To be so very fed up with life?

[TheLongestHell]

I should start by saying I'm not depressed but I'm feeling a little fed up.

I've had ME/CFS for a very long time . I know all the rules for managing it but nothing takes away the symptoms and frankly I'm getting fucked off !

I've returned to work this week after 6 weeks off due to this illness.

I've amended my contract and taken a huge pay cut to reduce my work load .

I work in a fast paced business where everything changes all the time and I simply can't keep up - I don't have the cognitive function to do so.

I finished work today at lunch time and I'm so unbelievably exhausted I can barely function.

I'm in constant pain . I have daily aches, pains and headaches .

I have 3 dc , the youngest is 6. My middle son has SN and he needs constant input unless he's engrossed in his obsession . It drains me.

I'm overweight , awful skin , awful hair , past exhausted and just existing . Every day is like wading through treacle.

I'm snappy and not very nice when I'm so tired.

Every time the DC shout "mum" it makes me want to scream - I just don't have the energy to deal with their constant demands right now .

The 6 weeks I've been away from work have been dull yet I've had a glimpse of what it is like to not feel so bone crushingly tired - I'll always be exhausted but I had time for some normal stuff knowing I could rest too.

I know working makes my illness worse but I can't afford to give it up.

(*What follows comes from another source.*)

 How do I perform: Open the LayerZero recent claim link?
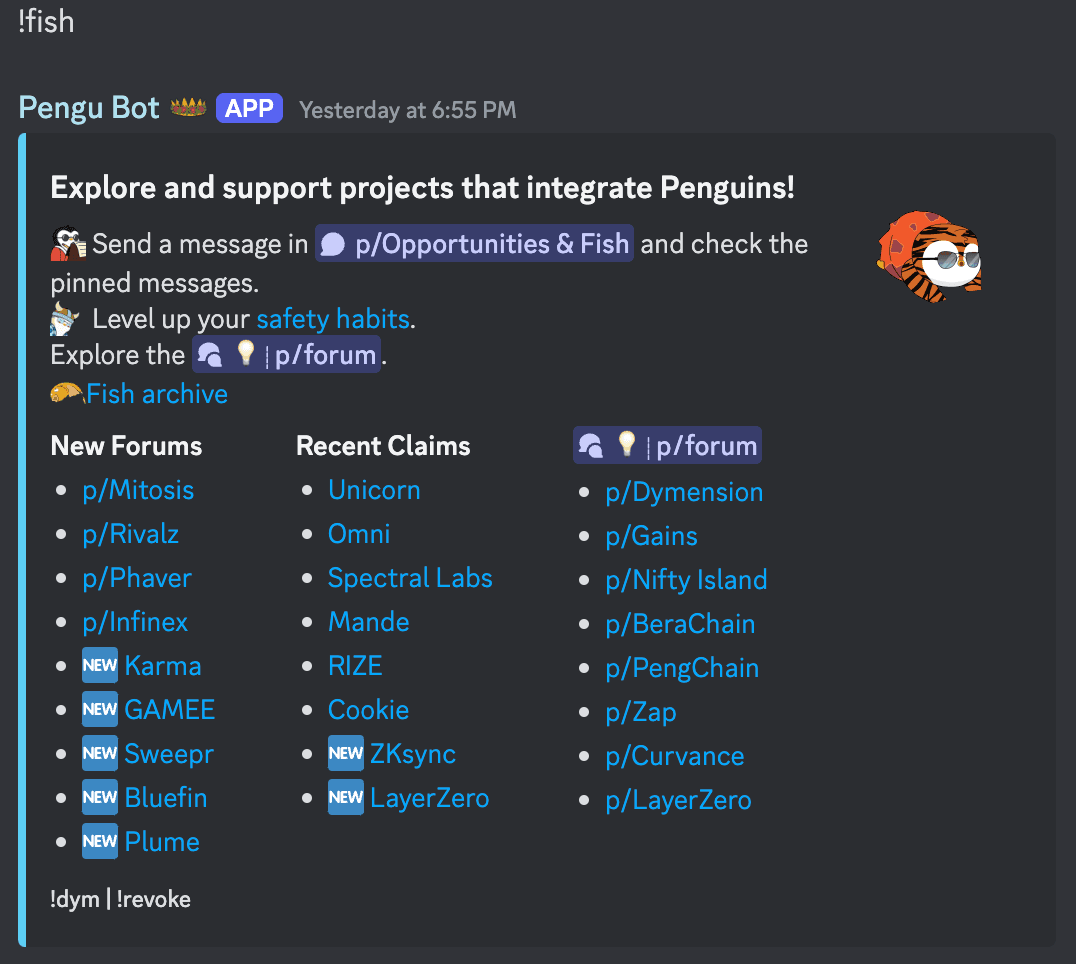(430, 798)
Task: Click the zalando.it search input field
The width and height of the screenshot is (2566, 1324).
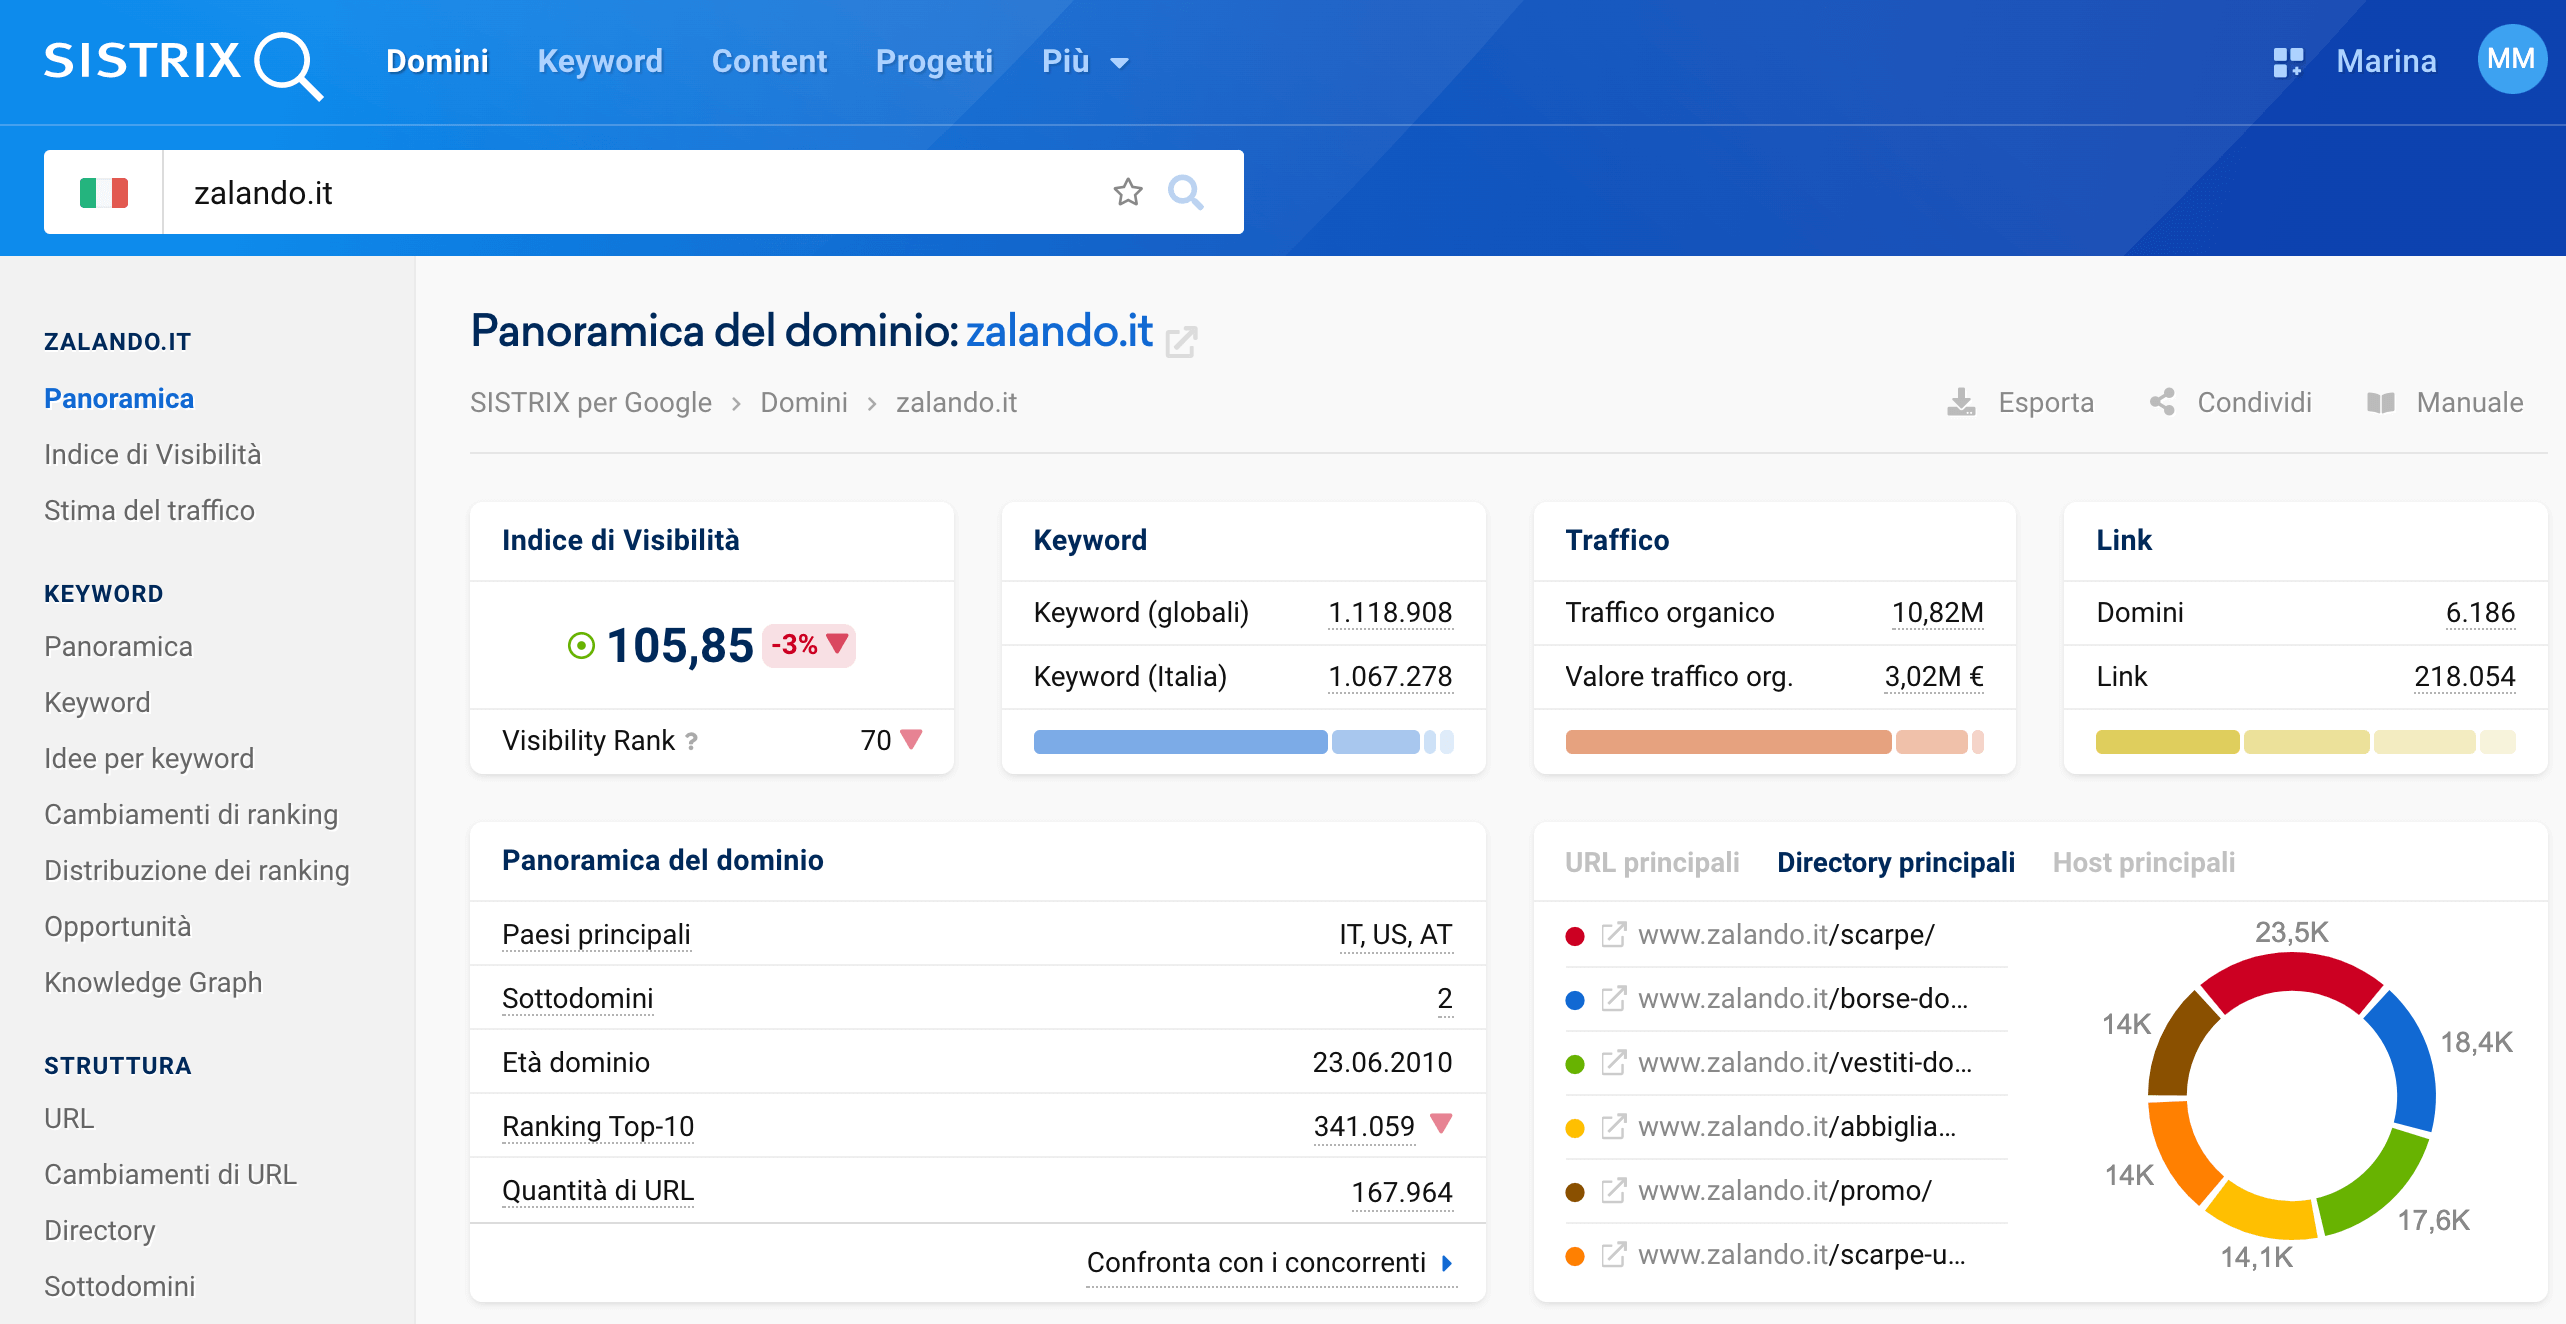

Before anyone suggests (kindly) to have my vitamin b12 , vitamin d etc tested , it's all normal .

I already claim PIP too. Although it's due to be reviewed and that is just more energy I don't have .

What do I do?

It sounds like you're doing really well, to be honest. It made me feel tired reading that.

To me it comes across as you need a bit of time for yourself, to enjoy doing something which makes you happy

I can’t think of anything helpful to say, but I think you’re amazing.

It’s a horrible illness and the fact that you are keeping it together is very impressive. I hope you can find a bit of time for yourself within all this

Sorry you are having such a bad time OP. I know it is really hard living with a chronic illness, I have MS so I can understand fatigue, pain and the rubbish it all brings. Wading through treacle is absolutely right, just how it feels. Cog fog is something I can identify with too.

Have you got anyone to help you with the children? Just to give you a break to rest. Could any further adjustments be made to help you at work.

Also I know it’s probably the last thing you want to hear but do you get a chance to exercise, as you may find that it may increase your energy, help the pain and it’s a bit of time just for you and may make you feel a bit better about yourself.

I am also overweight and I don’t take care of myself as much as I should but I took up yoga a few years back, not strenuous stuff, I go to a group for people with mobility issues, it’s a really supportive, friendly group and it has done me good. I won’t lie, some days I can’t do it, but I keep trying.

Are you on meds for the pain, pain is exhausting in it’s self.

It’s very hard to live with an unpredictable illness, I try to practice mindfulness and avoid situations and people that cause me stress whenever I can. Accepting that I have MS has been the hardest thing I have ever done, it has changed my life and outlook so much.

Have you spoken to your GP or Nurse Specialist for advice. for you and I hope you are feeling a bit better soon.

I really should exercise

Often though I'm so exhausted from working it's the last thing I can afford to spend my energy on.

I'm sorry you are suffering too these illnesses are so cruel.

My DH helps wherever he can but even with rest I still never feel good.

Thank you all for your kind words.

I'm still feeling rubbish today but I've left the pity party

It is really tough OP, please don’t be hard yourself.